At one end of the spectrum, we have seen China continue to struggle with its real estate industry, announcing a series of measures (including today’s) to lower borrowing costs and reducing down payments for second home purchases.

This is with an eye on reviving prices amidst a supply overhang.

On the other side, in the US, interest rate reductions have done little to enthuse real estate portfolios (especially commercial ones) as developers who had opted for floating rates (in some states, 91 per cent of developers adopted a floating rate loan portfolio in the last two years) have had the cut come somewhat too late.

Despite low supply, higher EMIs have meant that the ability to purchase homes has been constrained, with the consequence that houses are sitting on the market for longer. In the case of foreclosures, which have risen dramatically (nearly tripling between January and August of 2024), lenders have taken the view that they are better off taking control of properties and marking them lower to off load in the market.

These contrasting examples illustrate that neither a surplus nor shortage of housing stock is enough of a variable to explain price dynamics.

In Dubai, we have a scenario, where despite rising supply, reduced payment plans, geopolitical forces and an influx of talent (otherwise known as institutional and regulatory arbitrate), real estate transactions dominated by offplan continue to skyrocket.

For investors, there has been an increasing amount of opportunity cost, in the form of capital markets - both domestic and foreign, especially as US markets have also been on a tear. This has led to some sort of reshuffling of portfolios, an increased amount of activity in the auction markets, as well as some dips in the off plan space. (In some projects, even a 15-20% decline in a matter of months.)

Better to rent even with rate cut?

This despite new projects continuing to proliferate. A regression analysis reveals that offplan prices are largely immune to interest rate changes, especially as their financing structure is already in place. The analysis does not explain why the rise took place for both ready and offplan in a rising interest rate environment.

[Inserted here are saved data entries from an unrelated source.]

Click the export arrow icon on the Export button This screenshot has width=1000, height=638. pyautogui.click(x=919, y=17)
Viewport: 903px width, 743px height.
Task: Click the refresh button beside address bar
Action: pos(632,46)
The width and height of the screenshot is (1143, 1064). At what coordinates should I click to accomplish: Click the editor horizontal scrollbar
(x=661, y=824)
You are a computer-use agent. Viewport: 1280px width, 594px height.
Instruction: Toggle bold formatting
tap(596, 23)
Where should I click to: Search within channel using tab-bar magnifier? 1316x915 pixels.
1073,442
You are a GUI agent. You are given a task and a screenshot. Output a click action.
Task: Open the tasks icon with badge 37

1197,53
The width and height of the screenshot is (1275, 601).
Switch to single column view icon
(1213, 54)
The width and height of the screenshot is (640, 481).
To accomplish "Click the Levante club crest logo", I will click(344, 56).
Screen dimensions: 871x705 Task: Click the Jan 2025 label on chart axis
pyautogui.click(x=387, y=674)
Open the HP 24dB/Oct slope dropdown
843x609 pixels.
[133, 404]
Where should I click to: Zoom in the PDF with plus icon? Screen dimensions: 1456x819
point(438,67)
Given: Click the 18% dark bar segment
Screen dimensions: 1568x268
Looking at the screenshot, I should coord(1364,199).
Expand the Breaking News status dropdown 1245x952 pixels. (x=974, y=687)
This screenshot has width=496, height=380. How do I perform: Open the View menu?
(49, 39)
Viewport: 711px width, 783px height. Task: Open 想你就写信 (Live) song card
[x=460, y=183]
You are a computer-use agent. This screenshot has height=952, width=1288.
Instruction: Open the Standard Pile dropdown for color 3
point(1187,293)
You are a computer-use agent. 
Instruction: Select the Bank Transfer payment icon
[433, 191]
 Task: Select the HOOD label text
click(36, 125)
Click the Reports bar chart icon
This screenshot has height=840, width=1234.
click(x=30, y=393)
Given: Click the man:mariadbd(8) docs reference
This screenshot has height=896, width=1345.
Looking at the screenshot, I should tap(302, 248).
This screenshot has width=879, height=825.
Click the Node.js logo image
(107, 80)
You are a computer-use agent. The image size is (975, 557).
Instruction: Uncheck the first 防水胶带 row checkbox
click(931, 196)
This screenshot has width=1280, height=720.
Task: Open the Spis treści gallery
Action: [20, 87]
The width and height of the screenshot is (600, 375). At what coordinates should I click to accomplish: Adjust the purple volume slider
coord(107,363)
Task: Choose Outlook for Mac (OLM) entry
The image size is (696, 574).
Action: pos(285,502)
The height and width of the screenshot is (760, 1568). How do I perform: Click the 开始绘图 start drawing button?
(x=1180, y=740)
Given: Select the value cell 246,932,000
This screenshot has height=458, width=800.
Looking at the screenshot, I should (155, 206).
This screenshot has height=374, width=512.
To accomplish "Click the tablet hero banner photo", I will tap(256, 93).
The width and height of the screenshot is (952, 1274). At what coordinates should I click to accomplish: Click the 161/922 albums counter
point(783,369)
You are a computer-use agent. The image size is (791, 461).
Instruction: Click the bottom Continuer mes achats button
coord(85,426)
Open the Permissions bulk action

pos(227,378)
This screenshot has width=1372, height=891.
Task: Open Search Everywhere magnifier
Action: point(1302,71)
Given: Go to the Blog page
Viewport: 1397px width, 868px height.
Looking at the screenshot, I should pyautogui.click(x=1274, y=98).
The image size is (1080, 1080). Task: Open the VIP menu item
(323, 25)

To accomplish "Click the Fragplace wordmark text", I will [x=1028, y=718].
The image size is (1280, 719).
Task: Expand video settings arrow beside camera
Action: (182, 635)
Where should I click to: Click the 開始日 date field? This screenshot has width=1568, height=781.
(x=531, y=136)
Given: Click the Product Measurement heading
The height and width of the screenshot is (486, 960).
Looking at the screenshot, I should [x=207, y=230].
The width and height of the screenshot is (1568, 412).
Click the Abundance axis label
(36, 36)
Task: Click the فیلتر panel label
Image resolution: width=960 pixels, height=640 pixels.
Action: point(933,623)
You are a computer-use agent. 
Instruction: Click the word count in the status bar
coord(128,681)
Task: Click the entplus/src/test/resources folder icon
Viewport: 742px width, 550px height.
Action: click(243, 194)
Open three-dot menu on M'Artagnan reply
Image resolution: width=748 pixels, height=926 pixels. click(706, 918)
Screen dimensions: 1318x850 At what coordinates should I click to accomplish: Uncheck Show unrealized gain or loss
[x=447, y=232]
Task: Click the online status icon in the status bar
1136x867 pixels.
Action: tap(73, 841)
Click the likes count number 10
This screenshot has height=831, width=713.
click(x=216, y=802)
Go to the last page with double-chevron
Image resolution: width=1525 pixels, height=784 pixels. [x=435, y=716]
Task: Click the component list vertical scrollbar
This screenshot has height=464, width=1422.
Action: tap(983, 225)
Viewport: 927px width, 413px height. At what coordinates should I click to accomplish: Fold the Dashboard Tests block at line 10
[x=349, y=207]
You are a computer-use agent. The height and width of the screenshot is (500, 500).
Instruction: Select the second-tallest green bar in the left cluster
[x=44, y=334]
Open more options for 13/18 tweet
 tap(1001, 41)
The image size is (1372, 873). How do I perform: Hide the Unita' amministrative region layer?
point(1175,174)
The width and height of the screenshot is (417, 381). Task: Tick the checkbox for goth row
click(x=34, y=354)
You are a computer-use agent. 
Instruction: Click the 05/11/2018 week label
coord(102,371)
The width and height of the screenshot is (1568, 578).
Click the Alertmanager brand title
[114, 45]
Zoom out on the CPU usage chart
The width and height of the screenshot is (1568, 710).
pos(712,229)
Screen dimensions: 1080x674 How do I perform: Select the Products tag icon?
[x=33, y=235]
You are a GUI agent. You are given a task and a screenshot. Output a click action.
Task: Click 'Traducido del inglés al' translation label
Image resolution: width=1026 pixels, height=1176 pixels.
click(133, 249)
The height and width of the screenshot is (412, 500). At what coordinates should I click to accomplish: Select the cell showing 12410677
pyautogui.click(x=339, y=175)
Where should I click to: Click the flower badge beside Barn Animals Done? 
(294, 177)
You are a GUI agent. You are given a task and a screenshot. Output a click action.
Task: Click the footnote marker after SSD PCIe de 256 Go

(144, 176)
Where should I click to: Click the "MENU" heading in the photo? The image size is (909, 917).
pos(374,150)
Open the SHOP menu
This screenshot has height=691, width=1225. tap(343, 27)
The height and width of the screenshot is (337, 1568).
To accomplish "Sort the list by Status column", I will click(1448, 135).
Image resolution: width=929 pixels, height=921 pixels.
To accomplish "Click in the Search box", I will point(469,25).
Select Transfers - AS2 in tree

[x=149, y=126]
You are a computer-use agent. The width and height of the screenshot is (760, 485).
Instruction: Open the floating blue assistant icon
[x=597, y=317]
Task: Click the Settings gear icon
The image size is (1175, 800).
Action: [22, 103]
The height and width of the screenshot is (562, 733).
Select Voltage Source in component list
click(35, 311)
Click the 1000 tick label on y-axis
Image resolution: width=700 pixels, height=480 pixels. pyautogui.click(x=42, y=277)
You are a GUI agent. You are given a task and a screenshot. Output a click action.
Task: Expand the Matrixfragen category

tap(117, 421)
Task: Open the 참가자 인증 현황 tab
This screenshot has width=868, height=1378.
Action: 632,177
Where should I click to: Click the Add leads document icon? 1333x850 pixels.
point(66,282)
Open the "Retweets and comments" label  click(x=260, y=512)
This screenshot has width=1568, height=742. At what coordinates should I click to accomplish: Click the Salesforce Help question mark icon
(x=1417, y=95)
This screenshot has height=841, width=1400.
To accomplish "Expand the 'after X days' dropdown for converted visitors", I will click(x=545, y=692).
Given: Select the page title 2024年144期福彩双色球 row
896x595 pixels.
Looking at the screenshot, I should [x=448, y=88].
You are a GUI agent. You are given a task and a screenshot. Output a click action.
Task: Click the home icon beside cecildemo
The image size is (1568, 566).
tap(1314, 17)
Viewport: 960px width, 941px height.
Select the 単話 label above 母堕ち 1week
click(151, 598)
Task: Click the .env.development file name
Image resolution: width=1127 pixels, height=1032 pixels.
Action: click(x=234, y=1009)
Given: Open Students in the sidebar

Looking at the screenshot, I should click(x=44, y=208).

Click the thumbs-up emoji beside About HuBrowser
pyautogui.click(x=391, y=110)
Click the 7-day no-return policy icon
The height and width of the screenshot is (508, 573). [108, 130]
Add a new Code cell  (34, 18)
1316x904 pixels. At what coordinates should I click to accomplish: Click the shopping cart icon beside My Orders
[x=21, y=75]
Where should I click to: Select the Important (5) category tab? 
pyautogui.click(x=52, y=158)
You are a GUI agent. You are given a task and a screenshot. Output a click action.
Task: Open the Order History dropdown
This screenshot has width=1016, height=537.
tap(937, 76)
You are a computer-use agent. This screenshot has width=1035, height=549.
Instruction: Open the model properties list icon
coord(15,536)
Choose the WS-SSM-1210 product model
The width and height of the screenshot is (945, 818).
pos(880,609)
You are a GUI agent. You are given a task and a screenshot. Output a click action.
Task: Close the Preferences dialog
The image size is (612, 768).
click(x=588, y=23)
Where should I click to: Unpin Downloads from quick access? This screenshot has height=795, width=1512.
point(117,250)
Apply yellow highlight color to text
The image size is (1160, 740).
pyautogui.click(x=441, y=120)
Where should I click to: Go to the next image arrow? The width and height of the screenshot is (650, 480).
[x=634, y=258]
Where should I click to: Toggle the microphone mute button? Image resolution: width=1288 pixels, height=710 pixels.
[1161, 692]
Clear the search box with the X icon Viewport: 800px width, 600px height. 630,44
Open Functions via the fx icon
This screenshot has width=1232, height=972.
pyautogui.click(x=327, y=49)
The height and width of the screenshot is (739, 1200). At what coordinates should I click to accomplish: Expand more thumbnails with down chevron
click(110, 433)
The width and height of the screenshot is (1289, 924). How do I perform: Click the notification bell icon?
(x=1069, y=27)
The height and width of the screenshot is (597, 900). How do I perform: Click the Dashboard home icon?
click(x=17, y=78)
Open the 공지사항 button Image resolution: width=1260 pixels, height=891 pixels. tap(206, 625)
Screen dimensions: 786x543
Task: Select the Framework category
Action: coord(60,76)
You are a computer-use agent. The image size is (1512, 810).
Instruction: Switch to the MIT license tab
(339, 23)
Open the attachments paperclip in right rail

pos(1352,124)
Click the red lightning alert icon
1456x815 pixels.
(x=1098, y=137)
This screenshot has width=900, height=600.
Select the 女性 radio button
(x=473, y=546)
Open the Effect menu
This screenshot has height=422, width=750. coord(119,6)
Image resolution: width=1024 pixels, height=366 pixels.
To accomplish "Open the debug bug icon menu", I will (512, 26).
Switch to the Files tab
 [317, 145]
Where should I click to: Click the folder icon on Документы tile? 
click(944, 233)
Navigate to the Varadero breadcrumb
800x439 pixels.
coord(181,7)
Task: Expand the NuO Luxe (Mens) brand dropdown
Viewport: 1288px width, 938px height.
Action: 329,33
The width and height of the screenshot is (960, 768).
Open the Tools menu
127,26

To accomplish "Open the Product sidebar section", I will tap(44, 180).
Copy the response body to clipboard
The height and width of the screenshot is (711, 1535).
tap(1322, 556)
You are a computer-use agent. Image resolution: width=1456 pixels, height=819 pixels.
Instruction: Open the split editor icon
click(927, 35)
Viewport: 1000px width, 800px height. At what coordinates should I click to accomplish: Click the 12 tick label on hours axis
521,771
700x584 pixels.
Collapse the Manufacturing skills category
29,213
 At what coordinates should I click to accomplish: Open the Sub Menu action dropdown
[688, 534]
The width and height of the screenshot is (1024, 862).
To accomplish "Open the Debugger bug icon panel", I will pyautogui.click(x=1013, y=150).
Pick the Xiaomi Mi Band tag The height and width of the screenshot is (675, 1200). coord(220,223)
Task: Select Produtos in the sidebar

In point of fact, easier payment plans do indicate a response to tightening market conditions, whereby the incentives remain to offload property stock to investors. A look back at history after the advent of the freehold phenomena also reveals that interest rate cuts do not necessarily stimulate demand. (In 2007, interest rate cuts could do little to stem the carnage the ensued in global asset markets, taking more than 7 years to recover).

All of this is to argue that a multivariate analysis of real estate prices is helpful. That as markets continue to expand in size and scope, with new amenities being announced with every launch (plunge pools in studios anyone?), alongside aggressive commissions and discount schemes (touching a staggering 20 per cent in certain cases), data suggests the growing moderation in pricing is something that is unlikely to reverse with falling interest rates.

Nor is it likely that interest rates will fall by as much as commentators seem to suggest that it will. For the vast majority of prospective and existing homeowners, the math has changed to a point where it is better to lease rather than to own as inflation remains a sticking point.

Consequently, demand for higher income generating assets will continue to rise as the structure of the market shifts back to a lower capital gain mode of play.

Keep the offplan incentives coming

There will always be pockets that will exhibit exuberance, and others that will show buyer fatigue. But the astonishing speed with which the elasticity of supply has increased suggests financing conditions from developers have to be in place for longer. And implying greater leverage on their balance-sheets.

Meanwhile, at broker firms, the urge to keep selling isn’t new because any interference to slow things down automatically increases the risk that the most lucrative employees will quit and join someone else, or start their own shop.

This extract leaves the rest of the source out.